The Center’s mission is to build bridges between the humanities and the sciences by promoting interdisciplinary research into the historical, philosophical, and social factors that govern the theory and practice of science. For over 50 years, the Center has organized the Boston Colloquium for Philosophy of Science, which each year brings 20-40 of the world’s historians, philosophers, and scientists to the Center to discuss the history, conceptual foundations, and methodologies of the sciences. This lecture series has become a premier national and international forum for dialogue concerning all aspects of the philosophy and history of the sciences, mathematics, and logic. The Center’s Affiliate Members program consists of over 40 scholars from over a dozen universities and colleges in New England. The Center is also pleased to welcome visiting researchers and visiting students from around the world.

A Brief History

The Center was founded by Robert S. Cohen and Marx W. Wartofsky in 1960 as an offshoot of the Institute for the Unity of Science, which was itself the American transplant of the historic Vienna Circle. It is the second oldest such center in North America. In 1993, Alfred I. Tauber was appointed Director, succeeding Professor Cohen and in 2010, Alisa Bokulich was appointed Director, succeeding Professor Tauber.

More information about The Center’s history and some of its key people can be found here: Center History, and in our Colloquium archives.

Boston Studies in the Philosophy and History of Science

Beginning in 1963, the proceedings of many colloquia were published in the series Boston Studies in the Philosophy of Science (first by the D. Reidel Publishing Company, and now by Springer). Under the editorship of Robert Cohen, the Boston Studies in the Philosophy of Science produced more than 200 volumes in the philosophy and history of science. The series is now edited by Alisa Bokulich (BU), Jurgen Renn (Max Planck Institute for the History of Science, Germany) and Kostas Gavroglu (University of Athens, Greece) and numbers over 300 volumes.

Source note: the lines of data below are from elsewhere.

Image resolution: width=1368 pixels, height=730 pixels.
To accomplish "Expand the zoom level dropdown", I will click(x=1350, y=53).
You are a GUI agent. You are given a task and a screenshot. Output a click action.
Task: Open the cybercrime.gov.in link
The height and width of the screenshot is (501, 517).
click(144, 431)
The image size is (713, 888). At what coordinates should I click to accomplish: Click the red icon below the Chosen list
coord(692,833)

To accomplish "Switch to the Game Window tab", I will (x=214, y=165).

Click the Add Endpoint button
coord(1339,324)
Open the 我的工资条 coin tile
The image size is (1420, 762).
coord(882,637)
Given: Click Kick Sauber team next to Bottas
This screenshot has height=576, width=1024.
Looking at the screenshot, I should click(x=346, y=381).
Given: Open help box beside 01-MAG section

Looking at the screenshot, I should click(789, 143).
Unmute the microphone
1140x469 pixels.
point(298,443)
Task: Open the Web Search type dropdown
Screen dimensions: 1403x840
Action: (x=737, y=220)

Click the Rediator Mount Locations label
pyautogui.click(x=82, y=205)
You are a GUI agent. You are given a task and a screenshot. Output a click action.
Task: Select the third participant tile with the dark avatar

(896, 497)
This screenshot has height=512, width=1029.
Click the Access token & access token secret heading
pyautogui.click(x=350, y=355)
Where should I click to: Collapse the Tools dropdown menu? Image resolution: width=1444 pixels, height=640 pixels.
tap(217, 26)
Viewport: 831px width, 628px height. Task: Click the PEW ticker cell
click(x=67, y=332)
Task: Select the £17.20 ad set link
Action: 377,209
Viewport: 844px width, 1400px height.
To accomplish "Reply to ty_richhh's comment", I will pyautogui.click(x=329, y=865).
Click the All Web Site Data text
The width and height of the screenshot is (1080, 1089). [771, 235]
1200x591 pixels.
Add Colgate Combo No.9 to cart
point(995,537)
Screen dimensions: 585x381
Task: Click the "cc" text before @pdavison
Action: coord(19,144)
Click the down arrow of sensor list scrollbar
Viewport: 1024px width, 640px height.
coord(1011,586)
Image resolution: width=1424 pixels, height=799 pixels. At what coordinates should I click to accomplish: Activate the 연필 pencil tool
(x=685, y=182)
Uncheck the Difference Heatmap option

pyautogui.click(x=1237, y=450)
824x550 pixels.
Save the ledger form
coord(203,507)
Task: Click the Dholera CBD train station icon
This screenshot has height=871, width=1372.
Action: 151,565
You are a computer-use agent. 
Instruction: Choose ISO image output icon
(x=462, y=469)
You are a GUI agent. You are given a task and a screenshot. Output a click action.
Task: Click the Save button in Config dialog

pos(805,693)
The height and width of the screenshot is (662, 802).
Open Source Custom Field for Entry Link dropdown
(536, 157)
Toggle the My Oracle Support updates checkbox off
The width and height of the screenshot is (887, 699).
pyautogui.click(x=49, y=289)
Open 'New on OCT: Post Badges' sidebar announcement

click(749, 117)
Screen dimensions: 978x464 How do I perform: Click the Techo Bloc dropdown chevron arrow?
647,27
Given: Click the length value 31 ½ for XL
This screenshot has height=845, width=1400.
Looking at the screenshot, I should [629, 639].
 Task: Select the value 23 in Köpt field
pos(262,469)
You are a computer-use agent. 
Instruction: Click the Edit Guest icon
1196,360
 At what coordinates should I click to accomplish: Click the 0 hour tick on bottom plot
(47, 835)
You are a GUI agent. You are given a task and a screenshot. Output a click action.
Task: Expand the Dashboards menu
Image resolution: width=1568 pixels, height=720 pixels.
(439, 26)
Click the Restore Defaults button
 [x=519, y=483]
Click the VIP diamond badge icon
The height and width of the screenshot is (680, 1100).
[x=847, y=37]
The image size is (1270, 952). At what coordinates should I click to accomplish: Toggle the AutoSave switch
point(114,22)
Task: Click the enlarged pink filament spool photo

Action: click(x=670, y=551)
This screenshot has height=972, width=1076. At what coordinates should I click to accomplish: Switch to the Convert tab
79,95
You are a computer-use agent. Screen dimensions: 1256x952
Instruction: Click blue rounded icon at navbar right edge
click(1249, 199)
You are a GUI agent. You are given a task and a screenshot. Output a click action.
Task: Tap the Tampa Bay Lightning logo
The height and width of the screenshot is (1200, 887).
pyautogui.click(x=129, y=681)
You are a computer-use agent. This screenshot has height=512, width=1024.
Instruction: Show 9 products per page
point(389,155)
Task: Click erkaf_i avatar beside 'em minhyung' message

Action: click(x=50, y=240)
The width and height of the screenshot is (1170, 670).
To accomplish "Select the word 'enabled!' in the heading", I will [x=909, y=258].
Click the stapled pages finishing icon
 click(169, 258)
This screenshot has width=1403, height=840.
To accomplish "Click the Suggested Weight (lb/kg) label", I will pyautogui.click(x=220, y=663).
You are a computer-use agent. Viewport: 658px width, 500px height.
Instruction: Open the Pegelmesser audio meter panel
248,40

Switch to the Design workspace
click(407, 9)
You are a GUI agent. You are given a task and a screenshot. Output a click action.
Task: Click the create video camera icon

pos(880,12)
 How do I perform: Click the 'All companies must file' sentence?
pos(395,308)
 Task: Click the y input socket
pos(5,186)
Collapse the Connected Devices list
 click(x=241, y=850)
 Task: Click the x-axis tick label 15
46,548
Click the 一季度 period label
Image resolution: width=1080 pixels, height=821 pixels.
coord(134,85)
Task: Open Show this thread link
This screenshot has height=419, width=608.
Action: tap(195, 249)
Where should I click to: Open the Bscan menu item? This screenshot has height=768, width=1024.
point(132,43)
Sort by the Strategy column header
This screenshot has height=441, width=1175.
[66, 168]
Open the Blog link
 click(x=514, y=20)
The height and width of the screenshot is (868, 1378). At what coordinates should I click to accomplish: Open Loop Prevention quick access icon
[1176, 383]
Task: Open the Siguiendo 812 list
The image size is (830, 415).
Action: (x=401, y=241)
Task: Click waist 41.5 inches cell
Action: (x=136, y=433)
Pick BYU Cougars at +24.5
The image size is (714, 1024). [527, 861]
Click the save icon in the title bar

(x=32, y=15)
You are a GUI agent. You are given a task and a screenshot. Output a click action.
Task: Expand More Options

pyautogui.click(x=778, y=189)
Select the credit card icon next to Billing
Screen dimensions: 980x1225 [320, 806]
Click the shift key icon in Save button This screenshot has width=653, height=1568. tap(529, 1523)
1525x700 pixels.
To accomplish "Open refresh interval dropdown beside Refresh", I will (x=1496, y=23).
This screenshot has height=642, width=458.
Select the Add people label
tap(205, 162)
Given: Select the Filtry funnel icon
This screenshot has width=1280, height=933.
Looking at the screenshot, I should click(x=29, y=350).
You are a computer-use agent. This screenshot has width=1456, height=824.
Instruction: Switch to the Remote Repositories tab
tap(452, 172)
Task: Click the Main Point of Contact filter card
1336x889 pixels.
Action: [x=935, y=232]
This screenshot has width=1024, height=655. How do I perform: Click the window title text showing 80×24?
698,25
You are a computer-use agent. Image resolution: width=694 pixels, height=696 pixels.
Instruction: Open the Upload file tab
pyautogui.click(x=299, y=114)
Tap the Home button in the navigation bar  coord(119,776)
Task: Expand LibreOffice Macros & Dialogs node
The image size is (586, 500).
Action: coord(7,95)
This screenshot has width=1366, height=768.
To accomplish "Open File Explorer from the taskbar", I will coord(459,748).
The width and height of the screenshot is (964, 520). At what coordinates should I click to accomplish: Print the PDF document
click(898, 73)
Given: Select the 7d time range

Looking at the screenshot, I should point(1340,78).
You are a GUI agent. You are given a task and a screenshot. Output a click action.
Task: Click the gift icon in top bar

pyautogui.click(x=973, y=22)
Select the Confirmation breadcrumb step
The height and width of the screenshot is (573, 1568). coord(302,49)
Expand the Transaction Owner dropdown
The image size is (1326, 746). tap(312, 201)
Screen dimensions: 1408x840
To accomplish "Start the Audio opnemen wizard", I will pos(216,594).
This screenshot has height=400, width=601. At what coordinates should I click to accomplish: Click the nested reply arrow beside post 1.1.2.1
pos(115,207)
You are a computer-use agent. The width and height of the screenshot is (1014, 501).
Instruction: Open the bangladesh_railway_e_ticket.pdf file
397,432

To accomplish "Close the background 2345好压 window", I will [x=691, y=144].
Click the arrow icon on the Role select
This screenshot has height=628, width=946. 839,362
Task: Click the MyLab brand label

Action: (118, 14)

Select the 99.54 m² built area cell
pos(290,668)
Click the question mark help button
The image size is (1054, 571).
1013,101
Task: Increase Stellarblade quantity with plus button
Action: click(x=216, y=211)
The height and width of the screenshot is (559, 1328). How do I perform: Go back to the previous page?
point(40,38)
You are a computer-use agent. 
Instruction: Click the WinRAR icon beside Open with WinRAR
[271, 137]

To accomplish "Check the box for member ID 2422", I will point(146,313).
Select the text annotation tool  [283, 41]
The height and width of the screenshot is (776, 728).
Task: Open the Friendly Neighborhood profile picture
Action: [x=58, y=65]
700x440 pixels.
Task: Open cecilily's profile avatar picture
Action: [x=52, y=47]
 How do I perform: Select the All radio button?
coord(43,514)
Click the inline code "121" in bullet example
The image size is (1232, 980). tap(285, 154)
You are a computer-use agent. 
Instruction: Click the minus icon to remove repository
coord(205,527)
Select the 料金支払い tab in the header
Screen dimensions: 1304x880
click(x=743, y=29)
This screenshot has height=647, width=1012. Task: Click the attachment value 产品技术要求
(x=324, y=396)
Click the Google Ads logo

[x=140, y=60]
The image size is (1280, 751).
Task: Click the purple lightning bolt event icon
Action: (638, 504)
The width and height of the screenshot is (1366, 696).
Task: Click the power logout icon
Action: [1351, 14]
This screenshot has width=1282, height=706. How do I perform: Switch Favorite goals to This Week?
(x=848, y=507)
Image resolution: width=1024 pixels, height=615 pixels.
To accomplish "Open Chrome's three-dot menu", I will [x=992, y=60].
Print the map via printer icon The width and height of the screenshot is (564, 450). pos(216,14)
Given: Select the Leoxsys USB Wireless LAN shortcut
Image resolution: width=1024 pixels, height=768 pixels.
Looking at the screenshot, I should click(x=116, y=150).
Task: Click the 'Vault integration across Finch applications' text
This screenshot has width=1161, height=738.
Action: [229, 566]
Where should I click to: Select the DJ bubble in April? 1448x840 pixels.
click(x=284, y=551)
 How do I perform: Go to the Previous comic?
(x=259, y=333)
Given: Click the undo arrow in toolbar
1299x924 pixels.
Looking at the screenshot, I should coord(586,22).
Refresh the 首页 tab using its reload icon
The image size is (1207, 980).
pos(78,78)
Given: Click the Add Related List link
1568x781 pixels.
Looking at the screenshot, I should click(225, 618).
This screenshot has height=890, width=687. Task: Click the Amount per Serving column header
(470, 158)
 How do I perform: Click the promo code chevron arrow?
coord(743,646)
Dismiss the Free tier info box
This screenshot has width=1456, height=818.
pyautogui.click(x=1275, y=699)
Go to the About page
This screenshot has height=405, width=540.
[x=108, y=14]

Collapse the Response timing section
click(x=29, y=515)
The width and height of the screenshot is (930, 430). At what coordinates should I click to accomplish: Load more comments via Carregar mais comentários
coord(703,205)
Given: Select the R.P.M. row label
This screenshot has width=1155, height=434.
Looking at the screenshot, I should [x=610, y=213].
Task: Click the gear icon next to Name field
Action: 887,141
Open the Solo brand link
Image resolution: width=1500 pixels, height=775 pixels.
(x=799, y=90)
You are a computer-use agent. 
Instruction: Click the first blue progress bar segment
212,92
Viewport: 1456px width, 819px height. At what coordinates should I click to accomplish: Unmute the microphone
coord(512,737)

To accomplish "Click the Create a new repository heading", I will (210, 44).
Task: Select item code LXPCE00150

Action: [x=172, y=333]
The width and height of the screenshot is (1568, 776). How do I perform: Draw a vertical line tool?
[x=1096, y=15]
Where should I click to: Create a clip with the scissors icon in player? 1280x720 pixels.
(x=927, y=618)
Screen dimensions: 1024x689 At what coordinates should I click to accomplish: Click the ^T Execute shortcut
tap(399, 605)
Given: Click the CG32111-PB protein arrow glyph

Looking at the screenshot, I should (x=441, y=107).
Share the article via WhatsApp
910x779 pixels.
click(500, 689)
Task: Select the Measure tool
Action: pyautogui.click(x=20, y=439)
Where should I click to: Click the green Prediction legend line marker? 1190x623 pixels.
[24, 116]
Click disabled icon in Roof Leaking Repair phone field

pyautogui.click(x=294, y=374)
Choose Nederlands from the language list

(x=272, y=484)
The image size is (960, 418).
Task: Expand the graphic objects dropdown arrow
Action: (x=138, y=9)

Center for Einstein Studies

For many years, the Center for Einstein Studies, which was founded and directed by Professor John Stachel, was affiliated with the BU Center for Philosophy & History of Science. Professor Stachel is no longer active, and his papers have moved to The Einstein Papers Project at CalTech. This Center for Einstein Studies webpage serves simply as a historical record of the activities of the Center for Einstein Studies while John Stachel was at Boston University. For scholars interested in Einstein, Boston University’s Mugar Library is one of three institutions in the world to hold a complete copy of physicist Albert Einstein’s papers.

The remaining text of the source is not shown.